The daughter of Eric Garner, whose death as a result of a police chokehold in New York set off a spate of protests against police brutality, joined Bernie Sanders in South Carolina Tuesday to praise him as a "fearless public servant that is not afraid to stand against the establishment for the people."
Erica Garner is eager to build a legacy of political activism in the wake of her father's death, and part of that is helping to galvanize young black voters in this election. To this end, she considered carefully whether to support Sanders or Hillary Clinton. She settled on Sanders.
"Once I did my research, I reached out to his campaign, and I asked them how can I get involved," Garner explained to CBS News.
By the end of January, she had written an op-ed in the Washington Post announcing her endorsement of Sanders.
"[Sanders] spoke out, in speeches and debates, about Sandra Bland and declared that black lives do matter," Garner wrote in the Post. "He heard us, and I believe he'll continue to listen."
Last week the campaign released four-minute video in which Garner talks about seeing her father's death on national TV, her own hardships, and her decision to speak out so "no one will ever forget." Garner also talked about teaching her six-year-old daughter about Rosa Parks and explaining that the struggle for African Americans in the U.S. "is not really over."
"People are dying. This is real. This is not TV. We need a president that is gonna talk about it," Garner says in the video. "I'm behind anyone who's going to listen and speak up for us, and I think we need to believe in a leader like Bernie Sanders."
That video, which was also her idea, has been cut into a campaign TV ad released Wednesday in South Carolina and nationally this week. Garner sent the campaign raw video, and told them she wanted to talk about her motherhood and activism.
Garner told CBS News that she preferred Sanders to Hillary Clinton in part because of his activism.

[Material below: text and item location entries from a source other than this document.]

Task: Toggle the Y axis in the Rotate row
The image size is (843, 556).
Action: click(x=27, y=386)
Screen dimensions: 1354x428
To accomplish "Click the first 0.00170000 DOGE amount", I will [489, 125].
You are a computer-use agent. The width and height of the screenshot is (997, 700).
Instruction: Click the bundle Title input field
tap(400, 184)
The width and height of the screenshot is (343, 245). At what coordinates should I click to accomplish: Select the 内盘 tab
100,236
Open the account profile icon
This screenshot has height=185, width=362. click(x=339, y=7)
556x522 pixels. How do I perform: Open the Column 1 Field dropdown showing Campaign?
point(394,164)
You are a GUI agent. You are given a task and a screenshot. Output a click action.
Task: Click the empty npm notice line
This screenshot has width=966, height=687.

"If you look at Bernie Sanders's record, he is protester," Garner said. "Just like me -- I am a protester....I feel connected to him because he has been marching with Martin Luther King. He got arrested for fighting for equal housing rights. He has been talking about our issues for a very long time."
And his proposal to make college tuition-free also appeals to her, as she keeps her daughter's future in mind. Garner says her daughter may not be able to go to college because of student debt, but she believes her daughter might have "a better shot" if Sanders is elected president.
African Americans are a key group in South Carolina, where they made up 55 percent of Democratic primary voters in 2008. However, their turnout that year was no doubt boosted by enthusiasm for Barack Obama's candidacy, and there is little reason to believe Democratic turnout in 2016 will match that. According to the most recent CBS News Battleground Tracker poll, Clinton is leading Sanders among African Americans in South Carolina by 73 percent to 26 percent.
Both Clinton and Sanders have been campaigning aggressively for black voters. Clinton met with civil rights leaders Tuesday and spoke in Harlem on increasing economicy opportunity for black American families. Sanders has also been talking about the struggles faced by the black community. In South Carolina and elsewhere, he has been making the point that after the 2008 economic downturn, African Americans "suffered more and [have] recovered in a much less significant way."
Garner has been campaigning for Sanders in South Carolina and plans to stick with him beyond the Palmetto State.
"I plan to go with him all the way. All the way from state to state -- wherever he is at, I want to go. Wherever I can talk to people about him I want to go," Garner says. She will canvass in South Carolina on Sanders' behalf in the days leading up to the primary next Saturday.